Problem:
Restate every entry word for word.

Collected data
== == ==
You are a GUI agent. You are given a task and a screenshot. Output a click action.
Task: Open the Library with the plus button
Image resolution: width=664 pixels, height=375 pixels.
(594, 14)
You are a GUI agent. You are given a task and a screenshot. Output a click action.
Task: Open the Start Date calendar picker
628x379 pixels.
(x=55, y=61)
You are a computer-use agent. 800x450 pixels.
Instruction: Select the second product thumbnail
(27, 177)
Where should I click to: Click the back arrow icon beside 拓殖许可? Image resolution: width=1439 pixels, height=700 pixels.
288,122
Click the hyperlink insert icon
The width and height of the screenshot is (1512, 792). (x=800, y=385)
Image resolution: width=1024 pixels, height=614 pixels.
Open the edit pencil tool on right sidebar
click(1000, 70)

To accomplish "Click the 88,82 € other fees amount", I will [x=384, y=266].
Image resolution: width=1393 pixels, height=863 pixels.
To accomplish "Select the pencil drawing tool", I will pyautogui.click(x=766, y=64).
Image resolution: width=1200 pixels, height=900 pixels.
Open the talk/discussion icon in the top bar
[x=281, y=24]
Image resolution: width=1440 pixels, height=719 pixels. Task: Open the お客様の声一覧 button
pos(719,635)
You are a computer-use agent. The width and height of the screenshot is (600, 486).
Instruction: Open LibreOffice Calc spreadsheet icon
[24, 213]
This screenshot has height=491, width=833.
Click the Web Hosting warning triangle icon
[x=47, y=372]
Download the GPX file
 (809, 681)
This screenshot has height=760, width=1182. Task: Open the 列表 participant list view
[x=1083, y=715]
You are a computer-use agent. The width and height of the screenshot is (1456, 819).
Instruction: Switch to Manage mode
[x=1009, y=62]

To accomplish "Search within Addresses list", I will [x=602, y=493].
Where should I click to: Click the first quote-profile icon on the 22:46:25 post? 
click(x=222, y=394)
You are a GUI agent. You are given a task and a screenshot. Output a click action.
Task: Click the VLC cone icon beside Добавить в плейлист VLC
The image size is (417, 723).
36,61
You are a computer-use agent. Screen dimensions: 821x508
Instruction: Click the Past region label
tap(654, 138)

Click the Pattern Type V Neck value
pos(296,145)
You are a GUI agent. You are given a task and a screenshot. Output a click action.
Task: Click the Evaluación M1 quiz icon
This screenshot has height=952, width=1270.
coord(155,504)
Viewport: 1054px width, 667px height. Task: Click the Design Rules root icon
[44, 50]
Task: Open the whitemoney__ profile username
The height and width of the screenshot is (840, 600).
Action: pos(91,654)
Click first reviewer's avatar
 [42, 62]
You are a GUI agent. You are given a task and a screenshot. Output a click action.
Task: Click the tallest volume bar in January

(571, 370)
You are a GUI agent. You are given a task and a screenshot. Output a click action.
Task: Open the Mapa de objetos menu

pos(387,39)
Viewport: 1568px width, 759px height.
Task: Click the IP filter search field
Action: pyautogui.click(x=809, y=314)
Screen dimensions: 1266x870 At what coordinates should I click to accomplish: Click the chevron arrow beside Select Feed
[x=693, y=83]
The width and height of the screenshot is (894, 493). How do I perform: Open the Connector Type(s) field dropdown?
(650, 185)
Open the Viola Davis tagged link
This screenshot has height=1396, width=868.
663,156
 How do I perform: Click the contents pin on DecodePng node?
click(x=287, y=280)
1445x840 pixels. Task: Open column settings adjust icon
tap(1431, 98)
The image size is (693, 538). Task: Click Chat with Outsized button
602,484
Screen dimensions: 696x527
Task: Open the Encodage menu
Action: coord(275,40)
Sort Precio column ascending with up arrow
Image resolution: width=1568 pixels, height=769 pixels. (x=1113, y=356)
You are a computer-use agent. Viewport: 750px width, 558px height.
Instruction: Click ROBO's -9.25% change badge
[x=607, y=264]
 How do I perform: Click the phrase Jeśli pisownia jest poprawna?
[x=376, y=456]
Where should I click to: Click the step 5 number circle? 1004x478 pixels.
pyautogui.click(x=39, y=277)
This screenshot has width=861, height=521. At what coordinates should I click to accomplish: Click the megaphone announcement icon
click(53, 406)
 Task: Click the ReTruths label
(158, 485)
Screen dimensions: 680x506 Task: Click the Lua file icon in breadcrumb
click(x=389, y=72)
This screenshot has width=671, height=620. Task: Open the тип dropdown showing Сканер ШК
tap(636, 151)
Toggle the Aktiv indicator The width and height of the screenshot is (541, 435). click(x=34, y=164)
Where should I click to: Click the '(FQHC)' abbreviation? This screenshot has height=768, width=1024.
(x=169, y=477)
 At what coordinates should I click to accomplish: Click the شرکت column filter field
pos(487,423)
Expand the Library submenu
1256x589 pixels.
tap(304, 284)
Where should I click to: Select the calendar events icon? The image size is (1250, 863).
== == ==
Response area:
You are a GUI agent. You are given a task and a screenshot. Output a click action.
Task: Open the Library with the plus button
Image resolution: width=664 pixels, height=375 pixels.
(594, 14)
You are a GUI agent. You are given a task and a screenshot. Output a click action.
Task: Open the Start Date calendar picker
628x379 pixels.
(x=55, y=61)
You are a computer-use agent. 800x450 pixels.
Instruction: Select the second product thumbnail
(27, 177)
Where should I click to: Click the back arrow icon beside 拓殖许可? Image resolution: width=1439 pixels, height=700 pixels.
288,122
Click the hyperlink insert icon
The width and height of the screenshot is (1512, 792). (x=800, y=385)
Image resolution: width=1024 pixels, height=614 pixels.
Open the edit pencil tool on right sidebar
click(1000, 70)

To accomplish "Click the 88,82 € other fees amount", I will [x=384, y=266].
Image resolution: width=1393 pixels, height=863 pixels.
To accomplish "Select the pencil drawing tool", I will pyautogui.click(x=766, y=64).
Image resolution: width=1200 pixels, height=900 pixels.
Open the talk/discussion icon in the top bar
[x=281, y=24]
Image resolution: width=1440 pixels, height=719 pixels. Task: Open the お客様の声一覧 button
pos(719,635)
You are a computer-use agent. The width and height of the screenshot is (600, 486).
Instruction: Open LibreOffice Calc spreadsheet icon
[24, 213]
This screenshot has height=491, width=833.
Click the Web Hosting warning triangle icon
[x=47, y=372]
Download the GPX file
 (809, 681)
This screenshot has height=760, width=1182. Task: Open the 列表 participant list view
[x=1083, y=715]
You are a computer-use agent. The width and height of the screenshot is (1456, 819).
Instruction: Switch to Manage mode
[x=1009, y=62]

To accomplish "Search within Addresses list", I will [x=602, y=493].
Where should I click to: Click the first quote-profile icon on the 22:46:25 post? 
click(x=222, y=394)
You are a GUI agent. You are given a task and a screenshot. Output a click action.
Task: Click the VLC cone icon beside Добавить в плейлист VLC
The image size is (417, 723).
36,61
You are a computer-use agent. Screen dimensions: 821x508
Instruction: Click the Past region label
tap(654, 138)

Click the Pattern Type V Neck value
pos(296,145)
You are a GUI agent. You are given a task and a screenshot. Output a click action.
Task: Click the Evaluación M1 quiz icon
This screenshot has height=952, width=1270.
coord(155,504)
Viewport: 1054px width, 667px height. Task: Click the Design Rules root icon
[44, 50]
Task: Open the whitemoney__ profile username
The height and width of the screenshot is (840, 600).
Action: pos(91,654)
Click first reviewer's avatar
 [42, 62]
You are a GUI agent. You are given a task and a screenshot. Output a click action.
Task: Click the tallest volume bar in January

(571, 370)
You are a GUI agent. You are given a task and a screenshot. Output a click action.
Task: Open the Mapa de objetos menu

pos(387,39)
Viewport: 1568px width, 759px height.
Task: Click the IP filter search field
Action: pyautogui.click(x=809, y=314)
Screen dimensions: 1266x870 At what coordinates should I click to accomplish: Click the chevron arrow beside Select Feed
[x=693, y=83]
The width and height of the screenshot is (894, 493). How do I perform: Open the Connector Type(s) field dropdown?
(650, 185)
Open the Viola Davis tagged link
This screenshot has height=1396, width=868.
663,156
 How do I perform: Click the contents pin on DecodePng node?
click(x=287, y=280)
1445x840 pixels. Task: Open column settings adjust icon
tap(1431, 98)
The image size is (693, 538). Task: Click Chat with Outsized button
602,484
Screen dimensions: 696x527
Task: Open the Encodage menu
Action: coord(275,40)
Sort Precio column ascending with up arrow
Image resolution: width=1568 pixels, height=769 pixels. (x=1113, y=356)
You are a computer-use agent. Viewport: 750px width, 558px height.
Instruction: Click ROBO's -9.25% change badge
[x=607, y=264]
 How do I perform: Click the phrase Jeśli pisownia jest poprawna?
[x=376, y=456]
Where should I click to: Click the step 5 number circle? 1004x478 pixels.
pyautogui.click(x=39, y=277)
This screenshot has width=861, height=521. At what coordinates should I click to accomplish: Click the megaphone announcement icon
click(53, 406)
 Task: Click the ReTruths label
(158, 485)
Screen dimensions: 680x506 Task: Click the Lua file icon in breadcrumb
click(x=389, y=72)
This screenshot has width=671, height=620. Task: Open the тип dropdown showing Сканер ШК
tap(636, 151)
Toggle the Aktiv indicator The width and height of the screenshot is (541, 435). click(x=34, y=164)
Where should I click to: Click the '(FQHC)' abbreviation? This screenshot has height=768, width=1024.
(x=169, y=477)
 At what coordinates should I click to accomplish: Click the شرکت column filter field
pos(487,423)
Expand the Library submenu
1256x589 pixels.
tap(304, 284)
Where should I click to: Select the calendar events icon? The image size is (1250, 863).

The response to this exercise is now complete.